▶ _本文抜粋_:
· · · · ·

まったく介護の経験がない新人が、入職後どれぐらいで一人前に仕事ができるようになるかというと、だいたい早い人で3ヶ月、遅い人でも半年ぐらいです。
一人前というのは、夜勤も含めたすべてのシフトに入れるようになり、先輩職員がついていなくても、ひと通りの介護や業務をなんとかこなせる状態を指します。

誰でもそれぐらい一人前になれるのですか?

もちろん個人差はありますが、目安として半年ぐらいでできるようになりますよ
当然人によって成長に差があるので一概には言えませんが、私の経験則で言うと、学校を卒業して社会人経験なく入職した人の方が、成長は早いです。
まっさらな状態の方が素直にいろいろなことを吸収できるからでしょう。
今回はひとり立ちに至るまでに必要な過程を書いていきたいと思います。
業務がひとりでできるようになる
介護の現場では次のような業務があります。
業務とは、直接利用者にかかわらない、雑務などのことをさします。
- 利用者の居室のゴミ集めや掃除、シーツ交換
- リビングやフロアのごみ集めや掃除、ゴミ出し
- おむつや洗剤など、介護に必要な物品の補充
- 食事の準備など
流れとして、利用者とコミュニケーションをはかることと並行しながら、これらの業務を覚えていくパターンが多いのではないでしょうか。
施設によっては「介護補助」という、直接利用者とかかわらない業務を専門とする職員がいるので、介護職が担わない場合もあります。
起床介助(モーニングケア)や朝食介助からかかわる「早出」、昼食をまたいで勤務する「日勤」、夕食や終身介助(ナイトケア)にかかわる「遅出」、そして夜間対応を行う「夜勤」、それぞれの勤務で行う業務も変わります。
各利用者を把握し信頼関係をもって支援することができる
書類の確認や直接コミュニケーションをとるなど、かかわりをもつことによって利用者を把握していきます。
- 排泄介助や食事介助、入浴介助といった「三大介助」
- 施設や屋外の移動はどうやってするのか、その時の注意点は?
- ベッドから車椅子に移る移乗方法はどうやってするのか?
その他にも、抱えている病気などによって、普段どんなことに注意しなければならないのか、といったことを把握していきます。
また介助を行う上では、利用者と信頼関係を作っていく必要があります。
利用者の立場からすると、もっともプライバシー性の高い排せつや入浴の介助をしてもらうには、信頼関係がなくては気兼ねなくゆだねることができません。
信頼関係を作るには、相互理解が必要です。
利用者を知り、そして利用者にも自分という人間を知ってもらわなければなりません。
お互いが理解し合うこと、それがコミュニケーションであり、信頼関係の構築につながるのです。

· · · · ·

▶ _資料_:
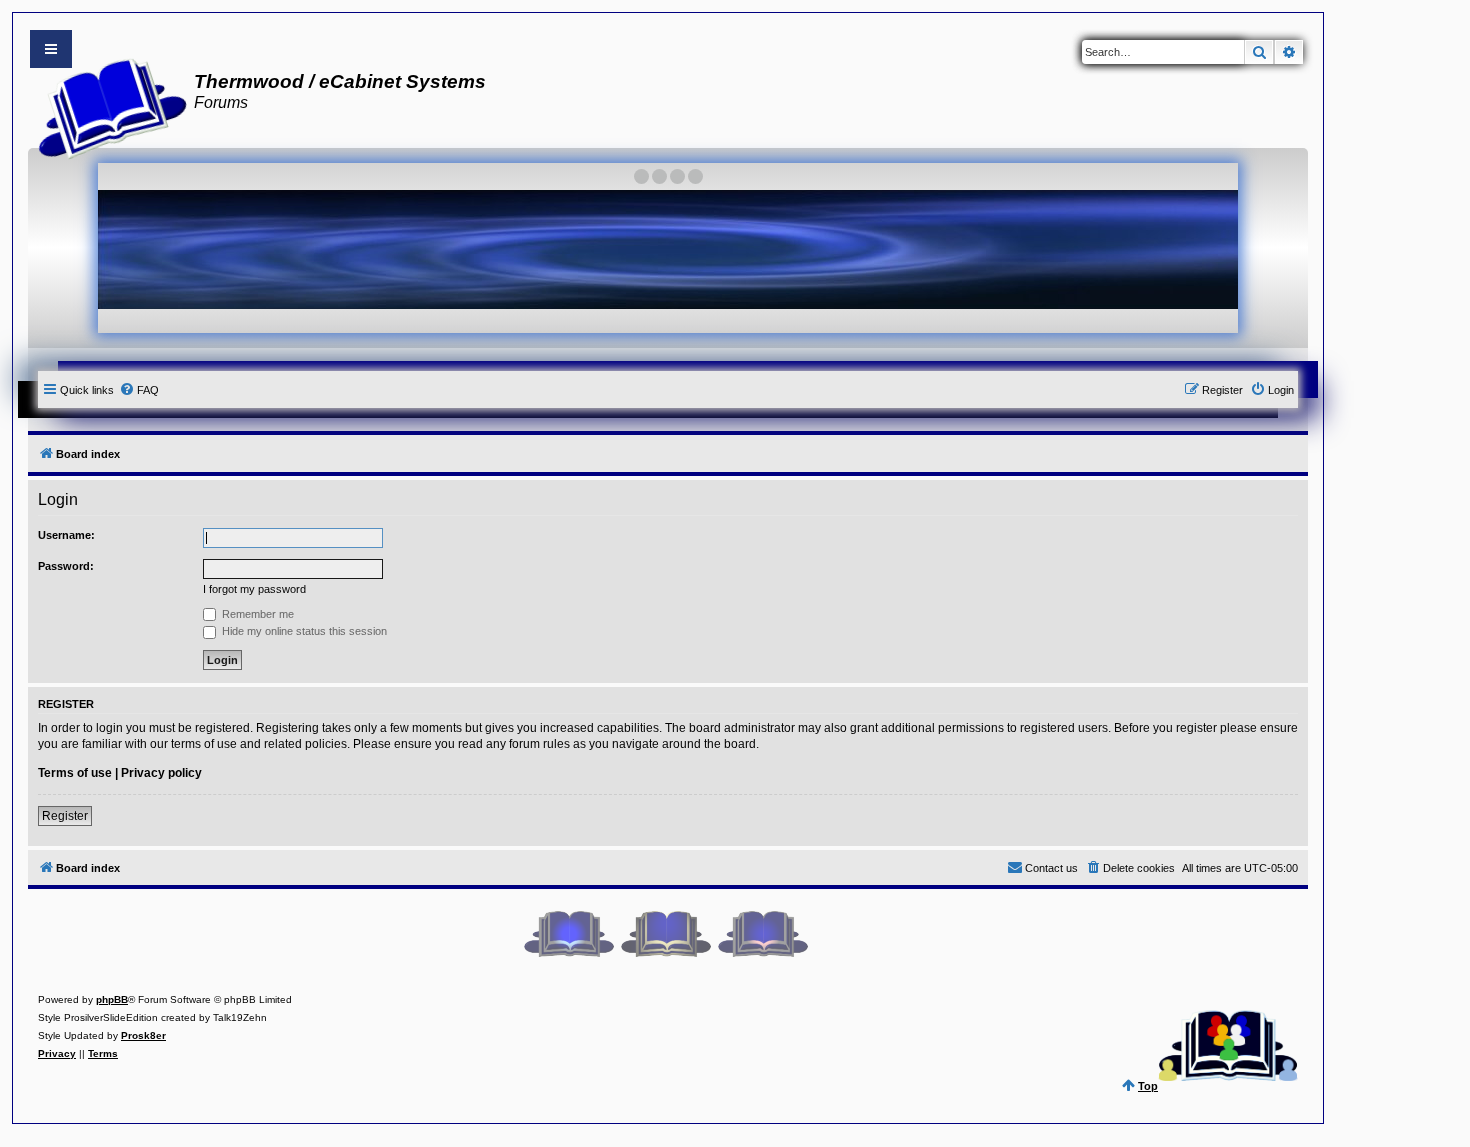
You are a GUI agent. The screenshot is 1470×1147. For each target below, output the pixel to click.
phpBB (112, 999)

· · · · ·

▶ _課題の指示_:
介護の新人の成長についての本文抜粋によると、早い人は入職後どれぐらいで一人前に仕事ができるようになりますか。 ここではデータは使いません。

▶ _解答_:
だいたい3ヶ月です。